The Rolling Stones, Aerosmith, Lorde, Sia, Sheryl Crow, Lionel Richie, and dozens more famous entertainers are sick and tired of politicians using their music to push an agenda — especially one they disagree with. The high-profile musicians partnered with the Artist Rights Alliance, a non-profit that advocates for songwriters and musicians, to demand that candidates for public office get clearance to use their songs at campaign rallies going forward. But while the missive is directed at politicians of all ideological leanings, it’s pretty clear the artists’ demands are directed at one campaign in particular — that of Donald J. Trump.
“As artists, activists and citizens, we ask you to pledge that all candidates you support will seek consent from featured recording artists and songwriters before using their music in campaign and political settings,” the ARA’s letter reads. “This is the only way to effectively protect your candidates from legal risk, unnecessary public controversy, and the moral quagmire that comes from falsely claiming or implying an artist’s support or distorting an artists’ expression in such a high stakes public way.”
The kerfuffle over campaign music is a relatively recent development. Throughout the 2016 and 2020 presidential campaigns, artists have objected to their songs being used at President Trump’s rallies. The Rolling Stones threatened to sue his campaign for using their 1968 classic "You Can't Always Get What You Want" as Trump’s walk-off song during events recently, including his controversial rally in Tulsa, Oklahoma, in June. (An odd choice for a campaign tune, as though the Trump team realizes nobody really wants him in charge.) The president used Stones songs during his 2016 campaign as well, and the band asked him to knock it off then, too.
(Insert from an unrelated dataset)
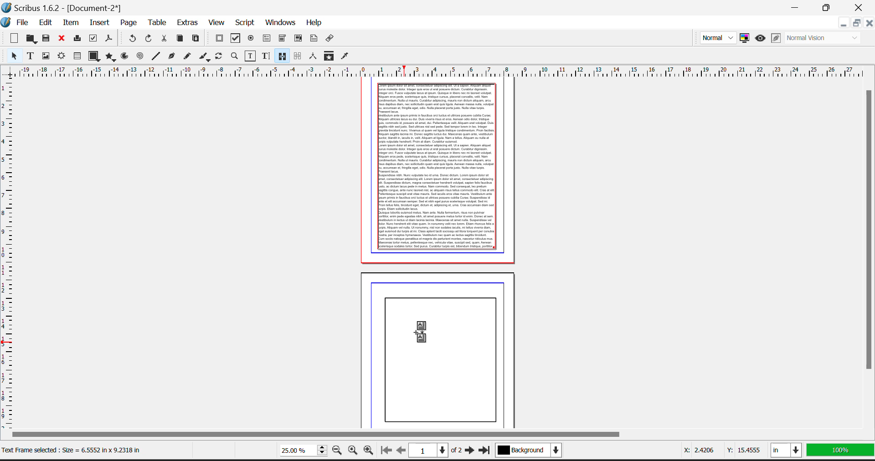 The height and width of the screenshot is (461, 875). Describe the element at coordinates (129, 23) in the screenshot. I see `Page` at that location.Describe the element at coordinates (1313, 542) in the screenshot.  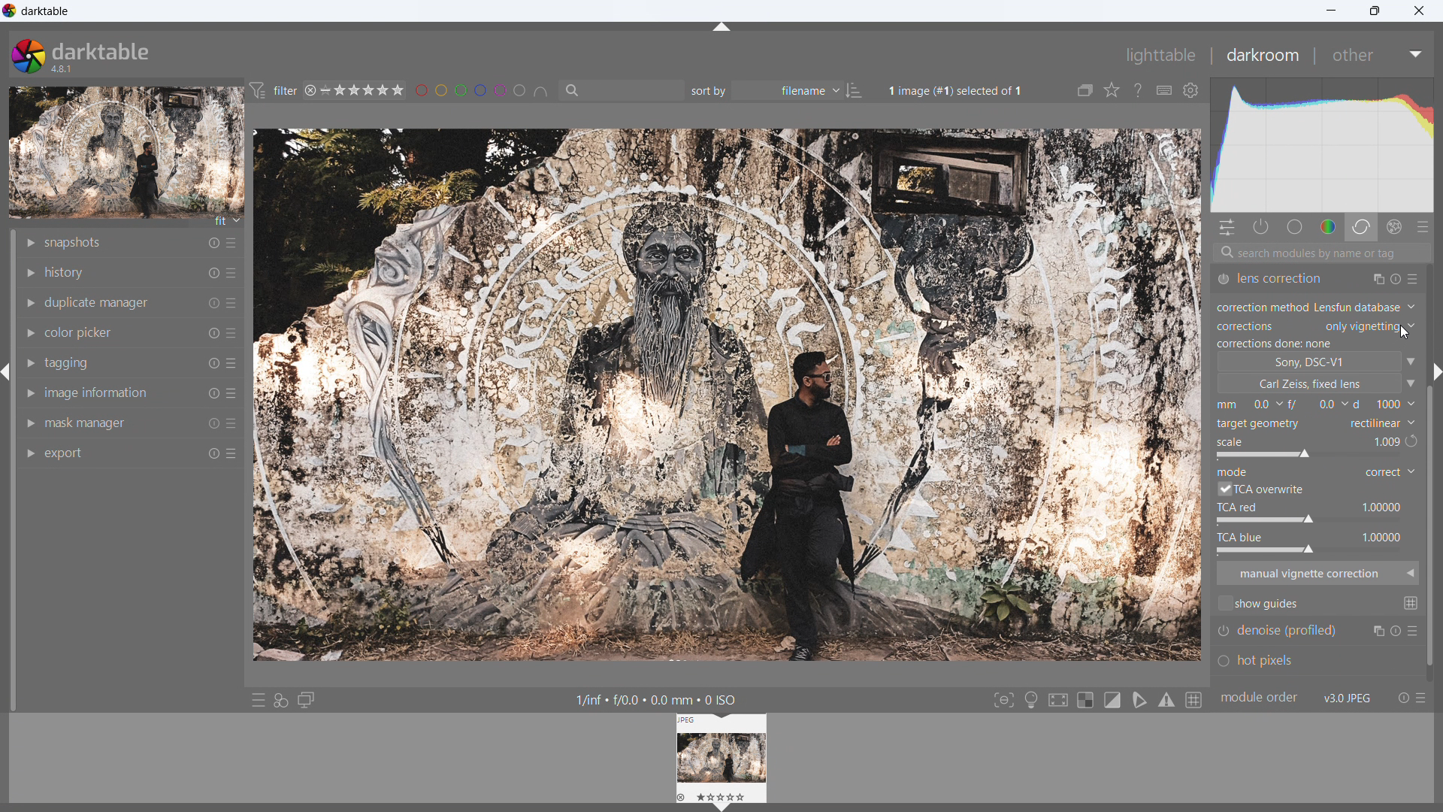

Neil Young is reconsidering suing the president over the use of his songs, as well. The 74-year-old rocker has been begging the campaign to stop using his catalogue since 2015. “Imagine what it feels like to hear ‘Rockin’ in the Free World’ after this president speaks, like it is his theme song,” Young wrote on his website recently. “I did not write it for that.”
Protecting artists and their intentions is precisely what the ARA is trying to this election cycle. "We've seen so many artists and estates dragged into politics against their will and forced to take aggressive action to prohibit the use of their music — usually songs that are broadcast during political rallies or used in campaign ads,” the organization explained in a statement. “It can confuse and disappoint fans and even undermine an artists’ long-term income — and mostly, it's just not right.”